— Tasks to perform —
a – Answer these questions about the blog post on lilies and the Fibonacci sequence, one per line:
(i) What had ended before the walk back to the car?
(ii) How many petals does the post give for the delphinium?
(iii) According to the post, what does the golden ratio Phi create?
b – Continue the blog post on lilies and the Fibonacci sequence, starting right after its final question.

— Text extract —
----------------------------------------

An Engineer's Literary Notebook

Exploring the real and surreal connections between poetry and engineering

Archive for the ‘Marianne Moore’ Category

Sequence Everlasting

Posted by xbanguyen on July 8, 2012

The scent of lilies at night made me feel like a voyeur as I walked along someone’s garden on the way back to the car after the  fireworks ended. I spied the thick petals rising over the ferns to bathe in the night air, the greenness of the ferns a perfect foil. This being July, the unfurling was mostly done, but the knowledge that the unfurling patterns followed the Fibonacci sequence made the world of numbers come alive in spite of a lack of moonlight. As you know. each number in Fibonacci sequences equals to the sum of the two preceding numbers.  Mathematically,  Fn = Fn-1 + Fn-2. The Fibonacci sequence of order 2 (n =2) includes 0, 1, 3,5,8,13,21 … This series abounds in nature: the calla lily has one petal, euphorbia two,  buttercup five, delphinium eight, black-eye susan thirteen, aster twenty one. Is it the number of petals in the flowers that make them pleasing to the eye, or is there something else?  Perhaps, because the sun flowers actually have their seeds packed that way to maximize the number of seeds in that space with the angle between the appearance of each seed exactly the one that is least approximated by a fraction, the golden angle calculated from the golden means which is the ratio of two successive numbers in a Fibonacci sequence [1] .  It is the golden ratio Phi that creates the enduring beauty of the Parthenon, and underpins the face of the beloved.  How does a specific mathematical proportion cause a universal perception of beauty in the mind?  Will this poem shed some light on the bridge that links mathematics and beauty in the mind?

----------------------------------------

— Raw data —

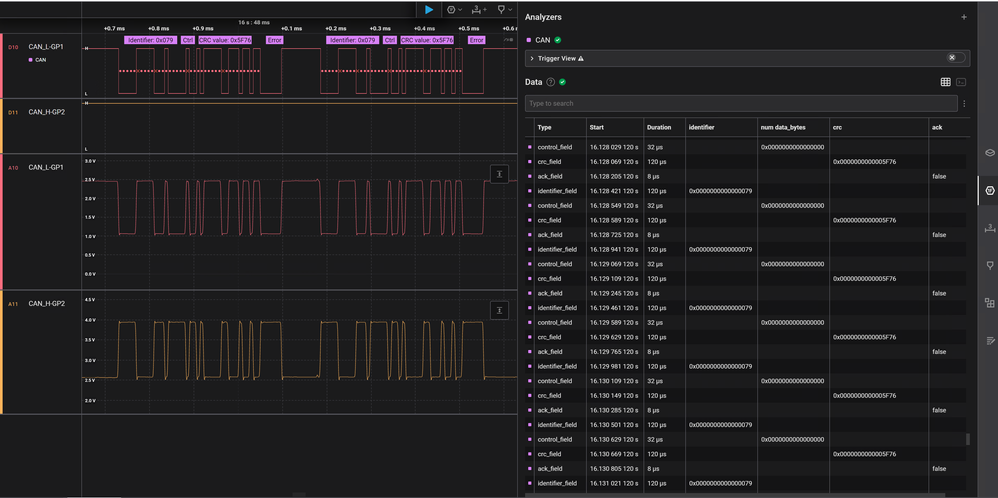Open the Extensions sidebar panel
Viewport: 998px width, 498px height.
(x=990, y=302)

----------------------------------------

— The replies —
a –
(i) The fireworks.
(ii) Eight.
(iii) The enduring beauty of the Parthenon.

b –
The tension in alternating the mind as both subject and object, enchanting and enchanted leaves me optimistic, especially the last line because by changing, the mind can create changes. By applying the golden ratio observed in nature to man made structures, we create beauty. That there are mathematical sequences behind beauty is encouraging because they add to the understanding of how we come to be and how we endure without depending on the existence of God, even though the comfort of believing in a greater being beckons as I mourn my mother. This series of posts has never been intended to be a journal, but I must mark her passing this past April. It took me several months to write again. This post is for you, mama, you who taught me how to solve for x by working out simple ratios, you who bought me many books of poems, explained to me the two-seven-six-eight meter in ca-dao, made potpourri for me from the roses in your garden, and most of all you who loved me unconditionally. I do not know if there is an afterlife, but I am grateful that your love of languages and things of beauty live on in me.

Thank you for the inspiration, dear muse.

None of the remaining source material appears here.